* Stated task *
Express the listing from the line with "Task: Redo the canvas change" up to and including the line with "[x=587, y=729]" as a Markdown table with the columns Row and Listing Line, numbering each row and leaving out blank lines.

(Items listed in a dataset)
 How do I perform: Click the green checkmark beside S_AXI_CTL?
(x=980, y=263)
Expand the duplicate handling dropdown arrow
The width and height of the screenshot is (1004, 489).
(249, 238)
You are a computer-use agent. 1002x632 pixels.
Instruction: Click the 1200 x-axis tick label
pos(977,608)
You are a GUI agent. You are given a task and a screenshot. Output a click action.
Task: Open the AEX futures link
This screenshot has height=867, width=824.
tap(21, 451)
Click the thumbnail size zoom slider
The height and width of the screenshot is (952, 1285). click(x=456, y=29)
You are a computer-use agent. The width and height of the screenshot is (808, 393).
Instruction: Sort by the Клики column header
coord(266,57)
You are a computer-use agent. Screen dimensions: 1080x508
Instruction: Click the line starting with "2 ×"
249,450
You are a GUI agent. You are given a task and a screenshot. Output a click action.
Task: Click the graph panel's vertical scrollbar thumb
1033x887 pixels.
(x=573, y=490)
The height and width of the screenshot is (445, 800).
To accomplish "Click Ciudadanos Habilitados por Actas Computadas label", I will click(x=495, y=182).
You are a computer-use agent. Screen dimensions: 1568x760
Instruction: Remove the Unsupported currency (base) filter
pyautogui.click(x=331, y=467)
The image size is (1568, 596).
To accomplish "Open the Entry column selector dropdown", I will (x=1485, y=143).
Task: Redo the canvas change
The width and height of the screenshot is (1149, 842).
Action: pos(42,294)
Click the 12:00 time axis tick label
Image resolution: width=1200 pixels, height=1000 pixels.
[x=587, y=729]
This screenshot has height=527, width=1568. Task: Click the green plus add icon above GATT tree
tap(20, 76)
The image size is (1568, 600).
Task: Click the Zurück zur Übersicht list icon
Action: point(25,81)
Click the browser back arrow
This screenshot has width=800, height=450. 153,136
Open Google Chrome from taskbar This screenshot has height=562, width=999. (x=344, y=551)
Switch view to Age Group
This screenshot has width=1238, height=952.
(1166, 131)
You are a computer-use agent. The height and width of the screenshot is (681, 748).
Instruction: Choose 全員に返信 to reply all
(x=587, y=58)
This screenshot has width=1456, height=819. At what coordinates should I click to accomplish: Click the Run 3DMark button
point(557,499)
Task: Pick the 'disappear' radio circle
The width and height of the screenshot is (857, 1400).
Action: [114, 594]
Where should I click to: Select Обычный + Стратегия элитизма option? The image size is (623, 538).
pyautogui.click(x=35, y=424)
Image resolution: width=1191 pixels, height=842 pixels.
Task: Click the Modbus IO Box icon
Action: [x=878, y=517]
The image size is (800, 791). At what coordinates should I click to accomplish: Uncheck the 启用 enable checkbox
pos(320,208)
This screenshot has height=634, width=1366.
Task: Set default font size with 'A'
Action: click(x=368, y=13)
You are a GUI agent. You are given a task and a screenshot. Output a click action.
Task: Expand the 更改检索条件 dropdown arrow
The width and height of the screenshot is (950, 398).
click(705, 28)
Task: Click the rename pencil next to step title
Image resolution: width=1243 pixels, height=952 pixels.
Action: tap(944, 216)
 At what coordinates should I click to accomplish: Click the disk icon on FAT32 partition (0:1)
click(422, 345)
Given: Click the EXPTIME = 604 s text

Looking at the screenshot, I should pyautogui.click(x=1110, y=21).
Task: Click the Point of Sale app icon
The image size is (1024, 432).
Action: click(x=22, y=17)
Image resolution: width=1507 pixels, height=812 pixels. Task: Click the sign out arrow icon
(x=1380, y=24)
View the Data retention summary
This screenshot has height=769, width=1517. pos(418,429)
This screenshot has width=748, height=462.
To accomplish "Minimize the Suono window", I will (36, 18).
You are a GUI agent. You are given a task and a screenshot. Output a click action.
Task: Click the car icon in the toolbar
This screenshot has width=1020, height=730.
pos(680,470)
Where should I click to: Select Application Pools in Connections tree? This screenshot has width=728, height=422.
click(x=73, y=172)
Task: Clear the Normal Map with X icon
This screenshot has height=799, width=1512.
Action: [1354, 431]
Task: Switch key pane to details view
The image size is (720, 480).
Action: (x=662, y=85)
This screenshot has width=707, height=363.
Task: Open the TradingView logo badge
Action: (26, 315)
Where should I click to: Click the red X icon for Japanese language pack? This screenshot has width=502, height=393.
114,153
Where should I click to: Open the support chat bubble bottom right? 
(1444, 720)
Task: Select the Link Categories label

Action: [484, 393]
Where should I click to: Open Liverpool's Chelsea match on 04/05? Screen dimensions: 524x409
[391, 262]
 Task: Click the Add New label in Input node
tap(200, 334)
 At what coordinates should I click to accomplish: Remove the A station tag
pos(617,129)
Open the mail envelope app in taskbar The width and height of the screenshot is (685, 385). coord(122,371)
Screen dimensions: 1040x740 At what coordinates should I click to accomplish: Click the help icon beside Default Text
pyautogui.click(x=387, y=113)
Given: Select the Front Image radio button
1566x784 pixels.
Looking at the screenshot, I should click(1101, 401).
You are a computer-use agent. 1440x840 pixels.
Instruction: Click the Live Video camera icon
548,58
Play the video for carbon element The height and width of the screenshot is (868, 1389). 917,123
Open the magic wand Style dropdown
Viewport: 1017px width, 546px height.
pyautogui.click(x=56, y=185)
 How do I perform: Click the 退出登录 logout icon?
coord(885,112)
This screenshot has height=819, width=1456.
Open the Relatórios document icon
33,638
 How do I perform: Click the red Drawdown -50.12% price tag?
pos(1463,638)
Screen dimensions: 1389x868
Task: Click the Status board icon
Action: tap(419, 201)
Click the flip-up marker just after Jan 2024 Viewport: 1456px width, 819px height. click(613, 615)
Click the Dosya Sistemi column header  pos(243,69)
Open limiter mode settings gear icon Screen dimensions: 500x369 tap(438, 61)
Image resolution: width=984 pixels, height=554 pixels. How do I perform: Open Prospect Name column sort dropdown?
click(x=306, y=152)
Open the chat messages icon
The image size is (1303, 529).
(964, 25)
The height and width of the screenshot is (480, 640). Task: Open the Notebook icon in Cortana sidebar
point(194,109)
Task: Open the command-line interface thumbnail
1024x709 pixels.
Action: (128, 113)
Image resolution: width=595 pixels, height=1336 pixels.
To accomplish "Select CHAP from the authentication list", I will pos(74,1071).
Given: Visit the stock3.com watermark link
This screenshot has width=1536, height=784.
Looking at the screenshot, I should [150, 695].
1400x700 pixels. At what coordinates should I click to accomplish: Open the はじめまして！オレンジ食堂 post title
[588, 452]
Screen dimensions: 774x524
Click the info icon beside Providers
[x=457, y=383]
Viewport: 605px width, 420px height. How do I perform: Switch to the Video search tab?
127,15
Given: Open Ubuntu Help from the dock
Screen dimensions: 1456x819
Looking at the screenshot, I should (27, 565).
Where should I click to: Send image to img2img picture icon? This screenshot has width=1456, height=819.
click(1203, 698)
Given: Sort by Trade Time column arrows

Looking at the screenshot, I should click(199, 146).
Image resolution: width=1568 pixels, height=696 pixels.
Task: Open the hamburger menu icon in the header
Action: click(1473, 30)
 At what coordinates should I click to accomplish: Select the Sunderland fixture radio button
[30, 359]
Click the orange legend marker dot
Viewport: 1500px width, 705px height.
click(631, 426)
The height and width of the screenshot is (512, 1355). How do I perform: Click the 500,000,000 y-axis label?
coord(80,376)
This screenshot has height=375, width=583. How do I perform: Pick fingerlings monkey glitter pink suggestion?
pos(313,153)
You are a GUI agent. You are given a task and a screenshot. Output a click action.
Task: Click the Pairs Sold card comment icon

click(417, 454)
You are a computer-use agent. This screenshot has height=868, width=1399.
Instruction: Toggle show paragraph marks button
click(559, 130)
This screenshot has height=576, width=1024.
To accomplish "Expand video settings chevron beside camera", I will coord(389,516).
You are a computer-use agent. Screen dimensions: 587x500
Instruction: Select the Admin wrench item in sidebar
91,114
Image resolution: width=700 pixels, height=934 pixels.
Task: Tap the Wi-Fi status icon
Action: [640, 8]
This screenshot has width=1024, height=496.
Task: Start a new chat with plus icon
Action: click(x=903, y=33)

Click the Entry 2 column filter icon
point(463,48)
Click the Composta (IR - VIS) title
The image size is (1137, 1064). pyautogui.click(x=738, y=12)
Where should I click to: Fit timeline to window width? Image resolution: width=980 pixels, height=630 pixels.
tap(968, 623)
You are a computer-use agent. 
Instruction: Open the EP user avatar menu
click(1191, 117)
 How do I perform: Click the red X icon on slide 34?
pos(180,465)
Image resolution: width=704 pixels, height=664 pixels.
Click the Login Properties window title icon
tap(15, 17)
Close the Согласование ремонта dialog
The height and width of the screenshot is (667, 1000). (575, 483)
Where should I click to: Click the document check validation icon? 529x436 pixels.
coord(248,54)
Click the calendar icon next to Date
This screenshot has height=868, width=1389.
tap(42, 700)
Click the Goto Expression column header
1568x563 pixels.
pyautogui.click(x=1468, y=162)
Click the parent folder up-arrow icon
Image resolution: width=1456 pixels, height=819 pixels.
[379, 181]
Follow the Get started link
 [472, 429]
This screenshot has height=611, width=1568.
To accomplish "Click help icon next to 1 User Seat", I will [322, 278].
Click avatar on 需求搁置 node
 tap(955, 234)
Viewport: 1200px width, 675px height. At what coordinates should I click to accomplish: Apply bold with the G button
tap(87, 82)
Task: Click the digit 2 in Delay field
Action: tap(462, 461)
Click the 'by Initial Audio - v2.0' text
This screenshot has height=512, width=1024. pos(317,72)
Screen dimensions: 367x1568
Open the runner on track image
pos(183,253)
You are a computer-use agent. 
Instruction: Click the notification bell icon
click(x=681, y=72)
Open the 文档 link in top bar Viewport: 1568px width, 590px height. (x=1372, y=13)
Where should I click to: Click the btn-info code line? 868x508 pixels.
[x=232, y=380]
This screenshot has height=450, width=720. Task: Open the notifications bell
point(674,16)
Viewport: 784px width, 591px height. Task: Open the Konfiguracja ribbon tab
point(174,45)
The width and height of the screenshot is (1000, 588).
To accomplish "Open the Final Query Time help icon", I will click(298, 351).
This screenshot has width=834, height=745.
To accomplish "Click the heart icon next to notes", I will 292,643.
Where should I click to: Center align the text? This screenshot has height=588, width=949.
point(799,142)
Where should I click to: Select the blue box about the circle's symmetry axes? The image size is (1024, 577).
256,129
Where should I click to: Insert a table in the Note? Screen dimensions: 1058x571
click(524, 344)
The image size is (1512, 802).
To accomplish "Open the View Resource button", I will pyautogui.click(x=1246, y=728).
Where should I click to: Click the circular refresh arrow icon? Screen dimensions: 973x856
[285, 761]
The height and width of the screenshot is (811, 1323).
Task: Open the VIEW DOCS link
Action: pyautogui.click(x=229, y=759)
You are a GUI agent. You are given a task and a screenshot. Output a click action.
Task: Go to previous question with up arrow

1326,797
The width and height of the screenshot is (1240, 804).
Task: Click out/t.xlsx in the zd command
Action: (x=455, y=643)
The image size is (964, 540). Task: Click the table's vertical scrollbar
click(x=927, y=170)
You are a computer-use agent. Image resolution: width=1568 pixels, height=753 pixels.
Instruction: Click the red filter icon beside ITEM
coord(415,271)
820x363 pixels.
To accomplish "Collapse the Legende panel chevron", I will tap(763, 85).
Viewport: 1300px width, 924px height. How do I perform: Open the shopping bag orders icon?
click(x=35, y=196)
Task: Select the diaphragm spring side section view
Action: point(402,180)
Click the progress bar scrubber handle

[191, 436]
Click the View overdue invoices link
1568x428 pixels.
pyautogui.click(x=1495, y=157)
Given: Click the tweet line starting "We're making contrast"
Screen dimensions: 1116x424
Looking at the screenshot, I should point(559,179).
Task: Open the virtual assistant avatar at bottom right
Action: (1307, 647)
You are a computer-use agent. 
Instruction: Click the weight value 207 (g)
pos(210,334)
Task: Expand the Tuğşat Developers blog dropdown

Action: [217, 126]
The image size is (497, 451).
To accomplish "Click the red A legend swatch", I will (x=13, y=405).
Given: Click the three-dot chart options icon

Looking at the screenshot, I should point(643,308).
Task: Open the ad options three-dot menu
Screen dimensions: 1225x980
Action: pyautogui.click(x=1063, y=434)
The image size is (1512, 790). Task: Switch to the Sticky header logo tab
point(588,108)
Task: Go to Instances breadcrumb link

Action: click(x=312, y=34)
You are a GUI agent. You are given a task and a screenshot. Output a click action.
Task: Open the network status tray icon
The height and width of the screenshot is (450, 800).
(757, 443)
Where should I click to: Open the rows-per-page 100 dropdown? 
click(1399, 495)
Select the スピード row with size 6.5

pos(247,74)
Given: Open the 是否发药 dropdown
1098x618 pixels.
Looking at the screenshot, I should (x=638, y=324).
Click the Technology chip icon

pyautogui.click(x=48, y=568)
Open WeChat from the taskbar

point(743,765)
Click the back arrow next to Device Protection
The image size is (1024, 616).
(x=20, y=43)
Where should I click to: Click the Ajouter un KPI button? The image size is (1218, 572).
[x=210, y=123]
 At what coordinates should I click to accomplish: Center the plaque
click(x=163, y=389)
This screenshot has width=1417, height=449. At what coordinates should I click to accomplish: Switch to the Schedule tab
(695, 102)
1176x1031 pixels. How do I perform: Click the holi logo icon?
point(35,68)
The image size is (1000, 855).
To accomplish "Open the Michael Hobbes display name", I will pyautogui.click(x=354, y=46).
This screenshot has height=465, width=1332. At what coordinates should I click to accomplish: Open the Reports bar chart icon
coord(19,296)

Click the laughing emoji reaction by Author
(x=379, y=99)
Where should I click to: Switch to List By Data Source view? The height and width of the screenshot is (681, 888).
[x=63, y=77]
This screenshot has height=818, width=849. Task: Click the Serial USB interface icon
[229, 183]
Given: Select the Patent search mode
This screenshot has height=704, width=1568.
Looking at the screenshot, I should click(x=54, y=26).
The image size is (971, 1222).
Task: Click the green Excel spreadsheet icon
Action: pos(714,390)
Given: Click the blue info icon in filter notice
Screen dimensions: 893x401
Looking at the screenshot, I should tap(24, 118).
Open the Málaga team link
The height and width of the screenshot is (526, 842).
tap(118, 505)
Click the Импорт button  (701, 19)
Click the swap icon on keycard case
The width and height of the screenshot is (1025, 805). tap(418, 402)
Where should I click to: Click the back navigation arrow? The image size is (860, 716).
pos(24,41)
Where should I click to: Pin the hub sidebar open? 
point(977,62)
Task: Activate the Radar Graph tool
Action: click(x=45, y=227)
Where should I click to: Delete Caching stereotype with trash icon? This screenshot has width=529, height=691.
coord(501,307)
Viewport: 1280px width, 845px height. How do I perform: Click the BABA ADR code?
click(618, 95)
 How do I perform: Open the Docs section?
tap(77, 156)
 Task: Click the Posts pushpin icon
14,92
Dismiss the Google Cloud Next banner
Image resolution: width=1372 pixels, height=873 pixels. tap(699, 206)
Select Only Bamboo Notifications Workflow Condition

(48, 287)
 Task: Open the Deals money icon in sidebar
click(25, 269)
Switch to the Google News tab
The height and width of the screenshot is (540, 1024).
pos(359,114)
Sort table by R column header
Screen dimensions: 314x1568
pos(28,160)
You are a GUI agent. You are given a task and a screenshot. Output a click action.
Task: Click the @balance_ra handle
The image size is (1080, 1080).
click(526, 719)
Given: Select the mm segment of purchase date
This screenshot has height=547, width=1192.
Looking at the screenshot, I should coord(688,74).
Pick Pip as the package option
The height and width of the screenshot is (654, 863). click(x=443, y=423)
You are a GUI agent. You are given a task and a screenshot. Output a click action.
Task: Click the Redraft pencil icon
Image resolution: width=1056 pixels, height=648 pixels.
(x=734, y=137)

* Written answer *
| Row | Listing Line |
|---|---|
| 1 | Task: Redo the canvas change |
| 2 | The width and height of the screenshot is (1149, 842). |
| 3 | Action: pos(42,294) |
| 4 | Click the 12:00 time axis tick label |
| 5 | Image resolution: width=1200 pixels, height=1000 pixels. |
| 6 | [x=587, y=729] |